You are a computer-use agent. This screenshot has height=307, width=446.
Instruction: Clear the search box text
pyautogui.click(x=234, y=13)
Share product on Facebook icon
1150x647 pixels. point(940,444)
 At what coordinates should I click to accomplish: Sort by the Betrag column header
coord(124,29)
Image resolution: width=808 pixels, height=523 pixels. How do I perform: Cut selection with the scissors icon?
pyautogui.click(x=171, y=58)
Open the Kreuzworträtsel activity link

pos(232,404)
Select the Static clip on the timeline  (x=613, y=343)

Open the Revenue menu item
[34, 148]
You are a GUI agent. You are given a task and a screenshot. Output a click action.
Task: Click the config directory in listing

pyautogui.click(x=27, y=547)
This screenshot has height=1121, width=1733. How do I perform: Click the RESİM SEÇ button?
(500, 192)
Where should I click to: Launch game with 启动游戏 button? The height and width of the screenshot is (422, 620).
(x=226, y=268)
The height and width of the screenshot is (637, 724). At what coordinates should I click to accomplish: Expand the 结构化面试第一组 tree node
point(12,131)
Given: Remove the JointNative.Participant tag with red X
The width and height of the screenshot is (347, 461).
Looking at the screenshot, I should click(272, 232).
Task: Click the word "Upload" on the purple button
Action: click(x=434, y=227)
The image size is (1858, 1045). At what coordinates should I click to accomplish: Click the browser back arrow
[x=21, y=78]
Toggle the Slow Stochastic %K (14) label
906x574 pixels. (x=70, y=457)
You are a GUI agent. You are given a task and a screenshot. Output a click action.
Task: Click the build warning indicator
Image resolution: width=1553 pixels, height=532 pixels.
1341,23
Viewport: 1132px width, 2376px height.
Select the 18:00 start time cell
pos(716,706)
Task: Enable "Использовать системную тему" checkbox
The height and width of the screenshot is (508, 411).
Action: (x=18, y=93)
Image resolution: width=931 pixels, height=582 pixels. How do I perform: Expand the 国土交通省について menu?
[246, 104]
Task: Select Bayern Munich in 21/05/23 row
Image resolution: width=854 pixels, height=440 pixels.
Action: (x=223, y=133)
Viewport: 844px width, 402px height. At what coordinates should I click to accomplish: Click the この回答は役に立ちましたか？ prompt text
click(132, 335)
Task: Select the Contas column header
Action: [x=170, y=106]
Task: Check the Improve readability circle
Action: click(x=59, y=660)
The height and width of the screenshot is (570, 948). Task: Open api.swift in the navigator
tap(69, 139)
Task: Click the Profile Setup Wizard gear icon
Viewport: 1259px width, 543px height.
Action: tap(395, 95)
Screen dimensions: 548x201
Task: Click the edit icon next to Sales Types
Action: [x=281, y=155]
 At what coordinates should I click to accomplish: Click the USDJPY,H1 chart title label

[TASK DETAILS]: Can you change "Revenue" to "Billing" in the stretch from the line containing "Select the Static" through the line containing "pyautogui.click(x=27, y=547)", and return only those lines with everything else left as is?

[TASK RESPONSE]:
Select the Static clip on the timeline  (x=613, y=343)

Open the Billing menu item
[34, 148]
You are a GUI agent. You are given a task and a screenshot. Output a click action.
Task: Click the config directory in listing

pyautogui.click(x=27, y=547)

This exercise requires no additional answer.